# start of Records for the task

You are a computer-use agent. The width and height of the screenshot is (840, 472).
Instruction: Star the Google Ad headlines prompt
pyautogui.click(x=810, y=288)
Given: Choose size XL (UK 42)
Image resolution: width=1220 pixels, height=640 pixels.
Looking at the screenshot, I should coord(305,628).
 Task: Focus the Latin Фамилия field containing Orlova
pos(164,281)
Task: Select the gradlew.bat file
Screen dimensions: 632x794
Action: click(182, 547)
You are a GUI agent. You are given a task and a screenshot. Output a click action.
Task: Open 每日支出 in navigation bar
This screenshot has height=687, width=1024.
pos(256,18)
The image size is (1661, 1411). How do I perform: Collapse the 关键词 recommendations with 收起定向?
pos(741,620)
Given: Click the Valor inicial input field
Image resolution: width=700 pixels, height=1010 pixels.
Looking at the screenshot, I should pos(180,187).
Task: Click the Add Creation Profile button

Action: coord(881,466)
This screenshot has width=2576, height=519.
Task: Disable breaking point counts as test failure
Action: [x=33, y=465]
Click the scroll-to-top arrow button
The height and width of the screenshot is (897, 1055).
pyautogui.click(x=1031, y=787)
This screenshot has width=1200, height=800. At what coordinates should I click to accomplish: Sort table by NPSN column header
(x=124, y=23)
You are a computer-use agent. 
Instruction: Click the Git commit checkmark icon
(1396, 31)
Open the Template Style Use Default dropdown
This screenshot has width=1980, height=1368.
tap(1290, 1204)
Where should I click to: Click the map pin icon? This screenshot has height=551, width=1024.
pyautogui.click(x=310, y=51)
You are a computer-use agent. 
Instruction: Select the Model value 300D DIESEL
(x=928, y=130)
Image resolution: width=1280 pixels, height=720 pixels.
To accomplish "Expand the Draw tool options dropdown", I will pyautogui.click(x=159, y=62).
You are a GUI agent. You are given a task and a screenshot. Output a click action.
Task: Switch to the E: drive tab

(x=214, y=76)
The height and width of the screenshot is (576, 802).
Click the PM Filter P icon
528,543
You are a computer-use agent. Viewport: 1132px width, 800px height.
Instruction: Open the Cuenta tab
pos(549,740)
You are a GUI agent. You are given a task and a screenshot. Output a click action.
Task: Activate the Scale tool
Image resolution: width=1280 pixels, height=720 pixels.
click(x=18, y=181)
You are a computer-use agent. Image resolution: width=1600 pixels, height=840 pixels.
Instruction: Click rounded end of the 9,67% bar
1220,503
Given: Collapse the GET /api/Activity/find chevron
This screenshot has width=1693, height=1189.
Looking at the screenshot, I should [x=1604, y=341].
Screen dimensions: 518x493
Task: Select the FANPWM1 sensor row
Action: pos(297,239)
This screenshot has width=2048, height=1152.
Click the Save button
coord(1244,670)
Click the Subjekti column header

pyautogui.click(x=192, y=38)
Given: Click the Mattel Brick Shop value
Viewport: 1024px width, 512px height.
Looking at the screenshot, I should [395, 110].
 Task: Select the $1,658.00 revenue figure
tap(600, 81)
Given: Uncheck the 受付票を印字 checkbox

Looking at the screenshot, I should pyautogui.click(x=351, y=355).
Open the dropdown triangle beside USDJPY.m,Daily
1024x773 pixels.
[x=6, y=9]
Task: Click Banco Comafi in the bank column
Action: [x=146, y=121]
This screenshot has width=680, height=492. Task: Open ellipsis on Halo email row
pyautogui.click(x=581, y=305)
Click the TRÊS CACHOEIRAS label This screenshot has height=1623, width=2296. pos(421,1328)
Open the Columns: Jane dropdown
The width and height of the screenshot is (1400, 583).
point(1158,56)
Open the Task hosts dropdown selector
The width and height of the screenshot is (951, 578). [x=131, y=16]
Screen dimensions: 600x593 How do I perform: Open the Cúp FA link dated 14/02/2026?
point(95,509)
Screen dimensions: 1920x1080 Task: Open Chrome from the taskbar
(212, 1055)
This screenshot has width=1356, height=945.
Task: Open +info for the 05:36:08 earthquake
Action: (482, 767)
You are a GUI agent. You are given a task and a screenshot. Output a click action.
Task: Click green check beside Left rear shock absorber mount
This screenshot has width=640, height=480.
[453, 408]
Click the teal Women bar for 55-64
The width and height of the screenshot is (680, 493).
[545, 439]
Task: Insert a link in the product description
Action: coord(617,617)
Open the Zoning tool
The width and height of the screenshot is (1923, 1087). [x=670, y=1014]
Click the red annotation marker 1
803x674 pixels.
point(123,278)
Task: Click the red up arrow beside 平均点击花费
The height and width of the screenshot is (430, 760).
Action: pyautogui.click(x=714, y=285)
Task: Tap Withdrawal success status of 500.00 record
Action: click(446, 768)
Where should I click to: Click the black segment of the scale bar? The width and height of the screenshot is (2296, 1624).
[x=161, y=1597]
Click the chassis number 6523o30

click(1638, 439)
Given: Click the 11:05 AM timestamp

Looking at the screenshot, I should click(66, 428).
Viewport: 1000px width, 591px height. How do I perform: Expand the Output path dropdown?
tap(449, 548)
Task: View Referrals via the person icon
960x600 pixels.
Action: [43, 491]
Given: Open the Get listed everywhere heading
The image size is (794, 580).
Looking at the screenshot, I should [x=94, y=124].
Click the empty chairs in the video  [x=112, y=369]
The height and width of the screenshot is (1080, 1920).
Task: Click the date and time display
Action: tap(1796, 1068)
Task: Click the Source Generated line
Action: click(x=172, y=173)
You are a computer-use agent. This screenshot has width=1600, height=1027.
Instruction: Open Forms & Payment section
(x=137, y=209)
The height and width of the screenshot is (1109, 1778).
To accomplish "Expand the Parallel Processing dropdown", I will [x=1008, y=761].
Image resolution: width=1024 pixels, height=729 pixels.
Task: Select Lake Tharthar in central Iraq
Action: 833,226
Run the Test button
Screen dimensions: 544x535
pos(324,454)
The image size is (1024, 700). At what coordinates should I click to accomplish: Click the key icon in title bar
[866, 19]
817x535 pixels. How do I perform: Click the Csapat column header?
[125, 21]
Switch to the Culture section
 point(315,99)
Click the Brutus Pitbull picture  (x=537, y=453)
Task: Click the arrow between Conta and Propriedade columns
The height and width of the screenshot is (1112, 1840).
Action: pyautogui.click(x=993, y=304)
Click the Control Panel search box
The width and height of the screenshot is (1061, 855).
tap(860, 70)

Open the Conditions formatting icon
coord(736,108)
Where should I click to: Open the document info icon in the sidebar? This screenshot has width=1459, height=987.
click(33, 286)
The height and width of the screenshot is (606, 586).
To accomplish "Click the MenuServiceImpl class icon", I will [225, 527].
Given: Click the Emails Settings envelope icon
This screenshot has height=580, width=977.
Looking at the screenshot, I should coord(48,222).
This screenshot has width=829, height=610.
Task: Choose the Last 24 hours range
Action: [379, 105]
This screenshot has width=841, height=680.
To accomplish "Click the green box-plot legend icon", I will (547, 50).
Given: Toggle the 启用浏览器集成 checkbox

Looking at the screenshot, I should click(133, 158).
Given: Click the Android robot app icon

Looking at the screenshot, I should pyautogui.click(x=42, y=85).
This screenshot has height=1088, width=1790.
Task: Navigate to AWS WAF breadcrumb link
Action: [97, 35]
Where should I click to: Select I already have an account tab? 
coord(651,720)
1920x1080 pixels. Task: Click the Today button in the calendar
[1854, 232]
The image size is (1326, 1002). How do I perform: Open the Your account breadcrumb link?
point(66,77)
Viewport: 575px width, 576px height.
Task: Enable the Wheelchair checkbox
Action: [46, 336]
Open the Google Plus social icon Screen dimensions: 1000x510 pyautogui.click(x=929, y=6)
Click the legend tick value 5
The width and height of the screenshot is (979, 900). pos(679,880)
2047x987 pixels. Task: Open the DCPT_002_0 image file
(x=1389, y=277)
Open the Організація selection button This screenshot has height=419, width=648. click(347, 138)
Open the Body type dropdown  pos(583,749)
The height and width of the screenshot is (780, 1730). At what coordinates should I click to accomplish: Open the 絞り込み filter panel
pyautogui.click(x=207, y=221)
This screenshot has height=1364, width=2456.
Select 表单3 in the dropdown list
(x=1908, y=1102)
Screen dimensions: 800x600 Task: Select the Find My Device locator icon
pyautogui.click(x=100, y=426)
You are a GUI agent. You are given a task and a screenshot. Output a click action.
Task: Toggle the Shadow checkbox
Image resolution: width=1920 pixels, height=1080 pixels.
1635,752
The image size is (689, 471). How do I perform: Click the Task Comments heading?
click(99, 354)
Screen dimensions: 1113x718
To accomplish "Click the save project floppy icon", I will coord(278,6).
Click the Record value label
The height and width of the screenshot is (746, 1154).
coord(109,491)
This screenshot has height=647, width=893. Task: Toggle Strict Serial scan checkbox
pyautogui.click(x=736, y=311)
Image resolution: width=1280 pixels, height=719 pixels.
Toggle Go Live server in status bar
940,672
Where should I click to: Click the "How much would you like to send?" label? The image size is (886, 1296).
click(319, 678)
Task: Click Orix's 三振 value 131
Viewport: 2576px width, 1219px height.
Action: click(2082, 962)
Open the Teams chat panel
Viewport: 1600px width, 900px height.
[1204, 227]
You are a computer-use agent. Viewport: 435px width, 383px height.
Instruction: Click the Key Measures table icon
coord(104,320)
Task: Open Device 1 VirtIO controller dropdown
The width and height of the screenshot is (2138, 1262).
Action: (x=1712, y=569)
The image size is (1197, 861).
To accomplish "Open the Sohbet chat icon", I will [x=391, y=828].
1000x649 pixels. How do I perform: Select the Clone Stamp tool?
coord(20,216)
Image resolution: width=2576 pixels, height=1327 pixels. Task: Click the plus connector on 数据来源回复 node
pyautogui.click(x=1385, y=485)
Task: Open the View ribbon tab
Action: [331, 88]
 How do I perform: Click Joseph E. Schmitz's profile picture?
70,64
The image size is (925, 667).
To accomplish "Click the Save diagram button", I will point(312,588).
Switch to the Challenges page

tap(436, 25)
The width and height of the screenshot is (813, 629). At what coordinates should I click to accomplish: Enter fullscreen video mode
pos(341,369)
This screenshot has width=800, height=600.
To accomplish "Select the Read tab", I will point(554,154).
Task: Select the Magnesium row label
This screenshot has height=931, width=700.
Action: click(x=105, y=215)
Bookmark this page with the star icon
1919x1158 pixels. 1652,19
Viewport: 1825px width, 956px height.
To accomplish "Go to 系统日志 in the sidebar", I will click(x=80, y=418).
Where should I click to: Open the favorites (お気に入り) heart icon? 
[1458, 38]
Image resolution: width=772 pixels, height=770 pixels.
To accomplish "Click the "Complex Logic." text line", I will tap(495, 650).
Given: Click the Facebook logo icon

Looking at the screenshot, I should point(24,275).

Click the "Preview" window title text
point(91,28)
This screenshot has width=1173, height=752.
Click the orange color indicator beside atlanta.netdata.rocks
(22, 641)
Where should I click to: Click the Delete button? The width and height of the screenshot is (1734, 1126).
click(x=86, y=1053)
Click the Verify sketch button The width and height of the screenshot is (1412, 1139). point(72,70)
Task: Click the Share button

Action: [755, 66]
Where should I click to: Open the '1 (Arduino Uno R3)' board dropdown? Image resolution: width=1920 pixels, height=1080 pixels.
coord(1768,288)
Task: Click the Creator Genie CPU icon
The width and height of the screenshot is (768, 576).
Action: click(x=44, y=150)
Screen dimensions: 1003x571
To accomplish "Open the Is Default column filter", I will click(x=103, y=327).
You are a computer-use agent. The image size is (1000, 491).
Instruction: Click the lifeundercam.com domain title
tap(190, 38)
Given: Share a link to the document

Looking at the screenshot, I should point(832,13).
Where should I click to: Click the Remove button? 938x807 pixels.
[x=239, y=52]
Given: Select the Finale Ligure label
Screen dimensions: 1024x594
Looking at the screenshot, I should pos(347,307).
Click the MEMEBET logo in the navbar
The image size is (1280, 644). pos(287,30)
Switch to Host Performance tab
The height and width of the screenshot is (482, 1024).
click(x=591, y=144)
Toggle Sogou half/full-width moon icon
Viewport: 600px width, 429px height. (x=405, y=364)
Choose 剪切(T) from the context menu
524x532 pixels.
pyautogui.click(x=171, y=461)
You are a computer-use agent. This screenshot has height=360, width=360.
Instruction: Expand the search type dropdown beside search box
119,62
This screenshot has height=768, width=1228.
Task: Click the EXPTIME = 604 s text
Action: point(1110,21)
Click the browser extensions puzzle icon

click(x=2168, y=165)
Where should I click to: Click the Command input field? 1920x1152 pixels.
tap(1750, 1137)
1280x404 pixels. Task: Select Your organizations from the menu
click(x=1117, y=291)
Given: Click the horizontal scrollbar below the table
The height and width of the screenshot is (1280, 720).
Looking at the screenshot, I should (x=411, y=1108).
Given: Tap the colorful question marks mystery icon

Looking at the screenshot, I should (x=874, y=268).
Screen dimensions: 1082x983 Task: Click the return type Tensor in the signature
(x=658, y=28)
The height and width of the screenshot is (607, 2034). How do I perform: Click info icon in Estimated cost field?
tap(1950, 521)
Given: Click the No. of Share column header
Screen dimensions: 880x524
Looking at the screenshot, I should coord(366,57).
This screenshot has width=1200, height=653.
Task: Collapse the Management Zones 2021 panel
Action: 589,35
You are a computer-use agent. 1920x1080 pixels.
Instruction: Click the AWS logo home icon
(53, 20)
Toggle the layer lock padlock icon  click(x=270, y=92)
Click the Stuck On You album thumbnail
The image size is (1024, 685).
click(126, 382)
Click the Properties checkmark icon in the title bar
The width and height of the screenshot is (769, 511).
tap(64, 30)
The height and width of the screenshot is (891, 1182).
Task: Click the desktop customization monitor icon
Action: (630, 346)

# end of Records for the task

Rewrite the lines that start with the one containing "1280x404 pixels. Task: Select" and end with the one containing "Looking at the screenshot, I should (x=411, y=1108).", changing "horizontal" to "vertical" and leaving everything else as it is.

1280x404 pixels. Task: Select Your organizations from the menu
click(x=1117, y=291)
Given: Click the vertical scrollbar below the table
The height and width of the screenshot is (1280, 720).
Looking at the screenshot, I should (x=411, y=1108).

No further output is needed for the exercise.